Quando ancora ero in seminario è arrivato a Padova il vescovo che poi mi ha ordinato prete, mons. Filippo Franceschi. Lui ripeteva spesso – con aria ispirata, anche a noi seminaristi – una frase della seconda lettura di questa domenica: “Vi supplichiamo in nome di Cristo: lasciatevi riconciliare con Dio” (2Cor 5,20). Confesso che a quel tempo non capivo perché ci mettesse tanta enfasi: in fondo – mi dicevo – eravamo seminaristi, bravi ragazzi per definizione, non peccatori irredimibili. Perché dovevamo riconciliarci con Dio? Quando mai avevamo litigato con lui?

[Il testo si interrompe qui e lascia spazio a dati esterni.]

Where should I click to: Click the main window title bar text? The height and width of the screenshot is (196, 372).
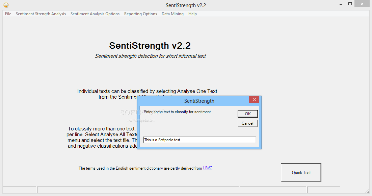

Col tempo ho capito qualcosa di più.
Oggi molte persone cercano in tanti modi di riconciliarsi con se stesse, di essere in armonia con se stesse. Può sembrare strano, ma non lo è: si può essere in disaccordo perfino con se stessi quando disapproviamo una parte di noi. Ci possono essere insegnamenti che abbiamo ricevuto, idee che abbiamo maturato, comportamenti che abbiamo appreso e che magari per un po’ ci sono stati utili, ma a un certo punto ci sono diventati “stretti”, insufficienti o inadeguati. Allora sentiamo il bisogno di cambiare modo di pensare e agire, di non sentirci più divisi interiormente, di essere finalmente e pienamente noi stessi in quel che siamo e facciamo.
Tra i vari motivi di conflitto interiore ci può essere anche una certa immagine di Dio che è stata trasmessa alle persone della mia generazione, oppure – per i più giovani – una certa immagine di Chiesa alla quale non desiderano appartenere.

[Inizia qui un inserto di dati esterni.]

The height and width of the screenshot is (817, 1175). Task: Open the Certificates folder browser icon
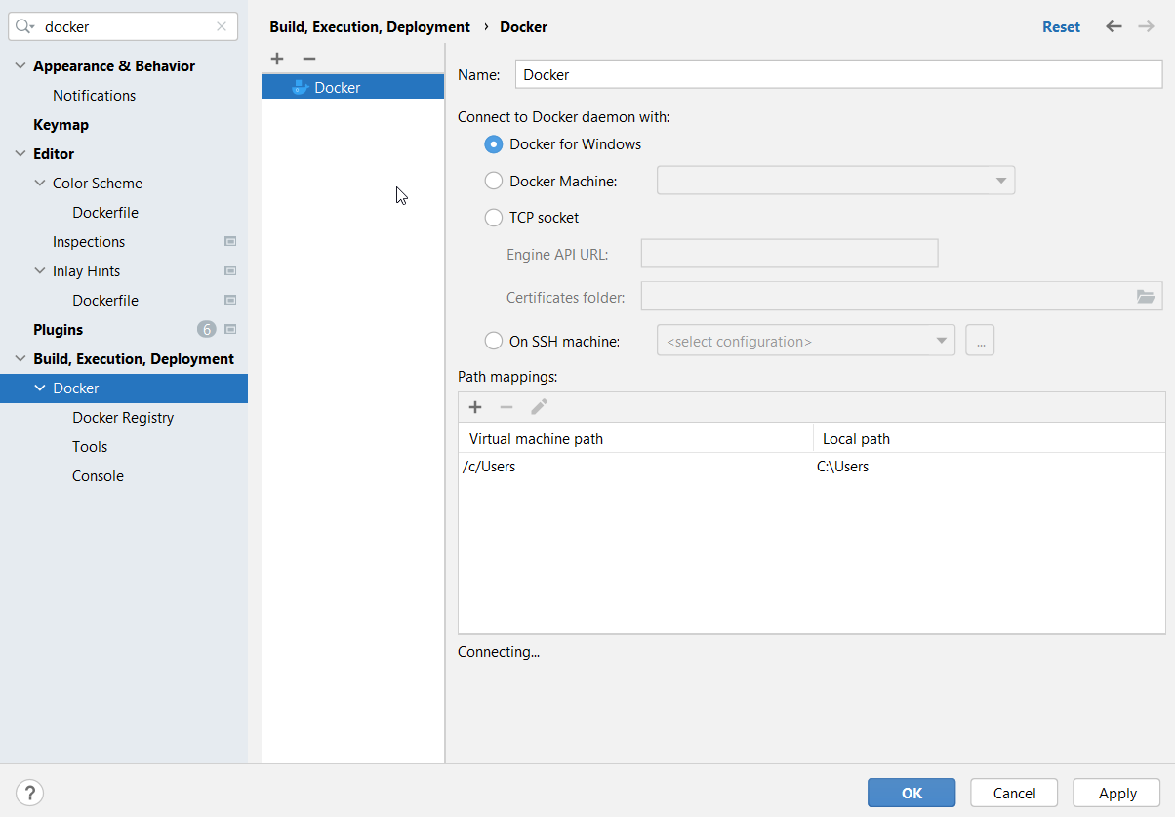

Per quanto riguarda l’immagine di Dio, il Vangelo di oggi ci aiuta a capire qualcosa. Tutti e due i fratelli della parabola pensano che il loro padre sia un padrone dispotico: il figlio maggiore si sottomette, il figlio minore si ribella, ma nessuno dei due capisce che il padre li ama. Si può essere buoni cristiani, bravi seminaristi e perfino preti irreprensibili senza essere riconciliati con Dio: obbedienti sì, sottomessi sì, ma non davvero riconciliati con lui.
Siamo riconciliati con Dio quando comprendiamo che ci ama e da parte nostra desideriamo fare la sua volontà per ricambiare il suo amore, non per paura dei suoi castighi. Come afferma la prima lettera di San Giovanni: “Nell’amore non c’è timore, al contrario l’amore perfetto scaccia il timore, perché il timore suppone un castigo e chi teme non è perfetto nell’amore” (1Gv 4,18).
Oppure ci sono persone che sono arrabbiate con Dio perché sono state colpite dal dolore e pensano che Dio sia ingiusto perché – secondo loro – avrebbe dovuto impedire che succedesse quel che di fatto è accaduto. In questo caso riconciliarsi con Dio significa non restare bloccati rimuginando senza fine su come è andata e su cosa avrebbe dovuto fare Dio, ma insieme a lui cogliere nuove opportunità, tessere relazioni positive, partecipare della sua infinita creatività.
Anche il peccato, in tutte le sue forme, ci separa da Dio, e allora ci riconciliamo con lui quando – come il figliol prodigo – ci togliamo di dosso la sporcizia che ci fa vergognare e ci lasciamo rivestire nuovamente con la veste candida del battesimo, cioè quando troviamo il coraggio di abbandonare azioni e pensieri indegni dei figli di Dio e decidiamo di cambiare.
Per quanto riguarda la Chiesa, è necessario oggi e sempre che più di ogni altra cosa annunci la misericordia di Dio, che è il cuore del Vangelo. Tutto il resto può essere importante e utile, ma non deve mai oscurare questo annuncio: il figlio maggiore si è scandalizzato e offeso per il perdono “esagerato” riservato a suo fratello, ma il Dio di Gesù è Padre in questo modo, piaccia o non piaccia alle nostre umane idee di giustizia.